[Stored items]

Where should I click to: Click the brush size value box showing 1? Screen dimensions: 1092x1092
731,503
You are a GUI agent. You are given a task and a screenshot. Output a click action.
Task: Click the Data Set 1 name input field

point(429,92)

# [Problem to solve]
The expected response reproduces all of the data precisely.

# [Output for this exercise]
Where should I click to: Click the brush size value box showing 1? Screen dimensions: 1092x1092
731,503
You are a GUI agent. You are given a task and a screenshot. Output a click action.
Task: Click the Data Set 1 name input field

point(429,92)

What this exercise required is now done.